Comparison of Data Augmentation Methods in Pointer–Generator Model
- DOI
- 10.2991/jrnal.k.210713.003How to use a DOI?
- Keywords
- Automatic summarization; data augmentation; pointer–generator model; extractive summarization
- Abstract
In this research, we proposed a data augmentation method using topic model for Pointer–Generator model. This method is that adding important sentences to an article as extended article. Furthermore, we compare our proposed method with data augmentation methods using Easy Data Augmentation (EDA), LexRank and Luhn. EDA consists of synonym replacement, random insertion, random swap, and random deletion. LexRank is based on Google’s search method and Luhn defines sentence features and ranks sentences. We considered which method is suitable for data augmentation. We confirm that most accurate model is the model using data augmentation method by topic model.
- Copyright
- © 2021 The Authors. Published by Atlantis Press International B.V.
- Open Access
- This is an open access article distributed under the CC BY-NC 4.0 license (http://creativecommons.org/licenses/by-nc/4.0/).
1. INTRODUCTION
Currently, the amount of information on the Internet is expected to increase at an average annual rate of 29% from 2010 to 2024, reaching 143 ZB by 2024 [1]. In terms of text data, the number of websites worldwide in 2018 was about 1.6 billion, however, it was about 1.8 billion in 2021 [2]. Since it has increased by about 200 million in 3 years, it is expected that text data will increase steadily in the future. Under such circumstances, the issue of selecting information is an urgent problem. Automatic summarization struggles that issue. However, it can be said that extractive summarization that only made up with sentences is not sufficient. Since the sentence-to-sentence connection is not taken into consideration, readability is lacking. Therefore, it is needed generative summarization as a technology that looks ahead. A generative summarization basically uses the Encoder–Decoder model, which learns the relationship between input and output and generates one word at a time in the output when a new input comes in during the test. Various models have been proposed [3,4]. In this study, the Pointer–Generator model [3] uses as the baseline model. One of the issues with the generative summarization model is that data maintenance is costly. We have to attach a manual summary to each article in order to make the generative summarization model. Therefore, we focused on data augmentation as a method that can be applied to any model. This is to create extended data from existing data. As a result, it was confirmed that the accuracy of the evaluation metric Recall Oriented Understudy for Gisting Evaluation (ROUGE) [5] of Pointer–Generator model applied by the data augmentation method is improved by about 1% compared to baseline model.

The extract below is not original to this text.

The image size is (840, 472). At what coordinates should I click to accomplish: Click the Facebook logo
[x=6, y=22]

Next, we explain the method of data augmentation simply. In the previous proposed method [6], an extended article is made by removing unimportant sentence from original article. We humans do not consider unimportant sentences when making summaries. Therefore, in this research we propose a new method that adding important sentences to an article as extended article. We humans usually repeat important parts of article when making summaries. In addition, as a comparison method, a method called Easy Data Augmentation (EDA) [10] was used. This method was adapted to document classification, and we adapted it to the automatic summarization system. In the previous proposed method, the topic model was used as the sentence importance determination method, but as the comparison method, LexRank [8] and Luhn [7] was used as the sentence importance determination method. The new proposal method is further divided into two methods depending on the position of addition. The method of adding to the beginning of existing data is called “add-s”, and the method of adding to the end of existing data is called “add-e”. Also, the previous method which removing the lowest important sentence is called “remove”. This method was proposed method in Ouchi and Tabuse [6]. These six techniques (“EDA”, “LexRank”, “Luhn”, “remove”, “add-e”, “add-s”) are described in Section 2. Experiments and results are described in Section 3. And discussions are given in Section 4.

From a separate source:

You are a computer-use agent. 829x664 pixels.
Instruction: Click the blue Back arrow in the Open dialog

2. DATA AUGMENTATION METHOD
This section describes the five methods used in the data augmentation method. In each method except EDA, each sentence is scored in an article, and create the extended data using this score.
2.1. EDA
Easy Data Augmentation is a data augmentation method for tasks in document classification such as polarity classification and review estimation. We chose EDA as a comparison method because it is a data augmentation that changes the article itself. The outline of the data augmentation method is as follows.
- •
Synonym Replacement (SR)
Replace a word with a synonym
- •
Random Insertion (RI)
Insert synonyms of a word at random positions in the article
- •
Random Swap (RS)
Randomly choose two words in the article and swap their positions
- •
Random Deletion (RD)
Randomly remove a word in the article
In EDA, the frequency of the above four methods is calculated by multiplying the total number of words used in an article by the hyperparameter α. In the existing study [10], α is set to 0.1 when the number of training articles is more than 5000, so in this study α is set to 0.1 when the number of training articles is more than 5000. According to a paper on EDA, the best results were obtained when the number of articles to be expanded for one article was set to 4. In this study, each method of EDA (SR, RI, RS, and RD) are used as comparison methods.
2.2. LexRank
First, we explain PageRank, which is the basis of LexRank. The basic idea of PageRank is that many linked pages are good pages, and links from more linked pages are evaluated highly. This rating is equivalent to the user inflow to the page. This is because if links are provided from many pages, it is easy to flow in, and the inflow from popular pages is larger than the inflow from normal pages. Links between pages can be represented by a matrix, which is the probability that the user will transition from that page to another linked page. The matrix is made with dividing by the total number of links on each page. The purpose of PageRank is to use this matrix to determine the probability that a user will stay on each page, that is, the rating of the page. PageRank is based on the premise that the page stay probability will eventually stabilize if the page transition is repeated many times, so that the transition matrix multiplied by the stay probability vector becomes closer to the transition matrix.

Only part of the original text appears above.